Local poetry gets billboard treatment


The drive to Springville just got  a little more interesting — not to mention cultural, meaningful and poetic.

Three consecutive billboards on State Street now feature a poem by Derek Henderson, a surprising and refreshing change from the advertisements typically lining Utah Valley streets.  Ashley Mae Christensen, a BYU grad student, organized and executed the project, and started the effort in hopes of bringing more art to the local community, specifically art that represents the community.

A crowd gathered on Saturday night to celebrate the Billboard Poetry Project.

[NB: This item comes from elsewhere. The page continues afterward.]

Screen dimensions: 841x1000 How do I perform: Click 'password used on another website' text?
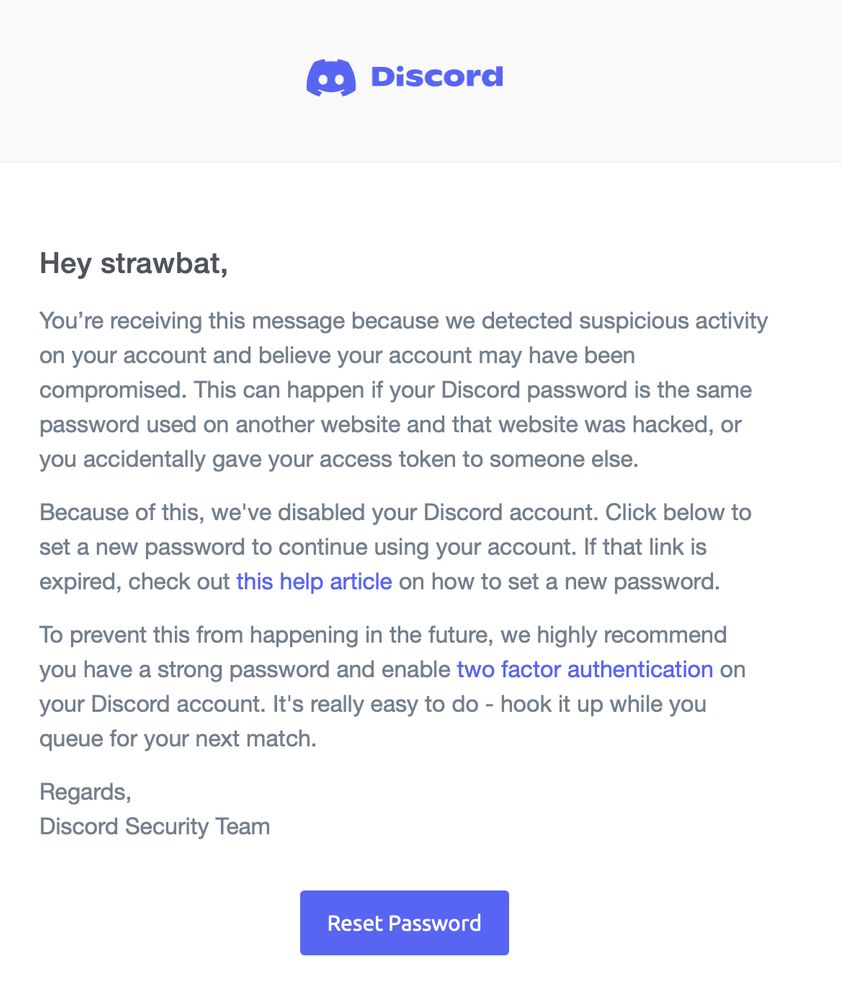[220, 425]

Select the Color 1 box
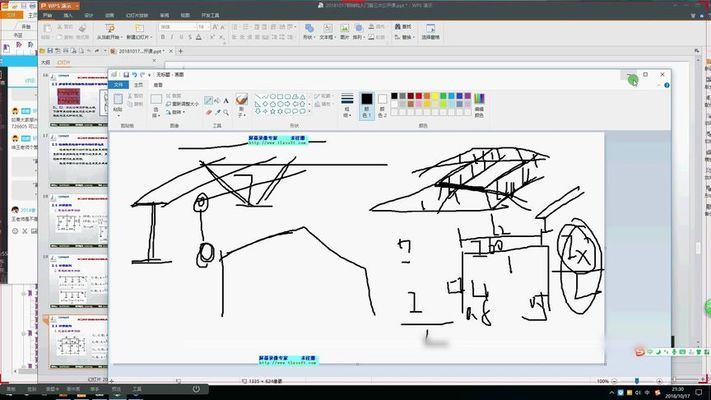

There was a procession to admire the billboards and a poetry reading in a downtown Provo park.  Christensen expressed her gratitude for the support throughout the process.

“I’ve been surprised at how many people thanked me for putting something else on those billboards,” Christensen said at the poetry reading.  “If we don’t like something, we should change it.”

This attitude reflects the bigger inspiration for this project, taking an active role in the community and helping to shape citizens’ experience in it.  Christensen first had the idea more than a year ago, driving past billboard after billboard and realizing none of them reflected her community.

“My heart felt heavy and manipulated as we whizzed past billboards flaunting liposuction, plastic surgery, chain restaurants that offer little by way of local culture and talent,”  Christensen said about the project on billboardpoetry.com.

The idea came to life through a Laycock grant from BYU, a poem from Derek Henderson and a lot of work.  Henderson, who has a doctorate from the University in Utah in poetry, spoke about his admiration for the project and the meaning behind his poem on Saturday night.

The poem features a compilation of lines from his peer’s poems in the University of Utah creative writing program.  This idea — pulling together small pieces of art from a series of individuals — signifies the larger objective behind the Billboard Poetry Project, representing the community’s capabilities.

“Things created as a community should be celebrated,” Christensen said.

Henderson reiterated this idea as he talked about the very nature of poetry.

“Poetry is something absolutely vital and absolutely shared,” Henderson said.

Alexandra Tanner, a BYU student majoring in music, attended the celebration on Saturday after driving past the billboards on Friday and inquiring further about the poem featured.

“You always look, whether it’s liposuction or ‘buy hot tubs here,’ but this was nice-looking,” Tanner said.  “Mostly I just noticed and responded because they were inspiring words that weren’t trying to sell me something.”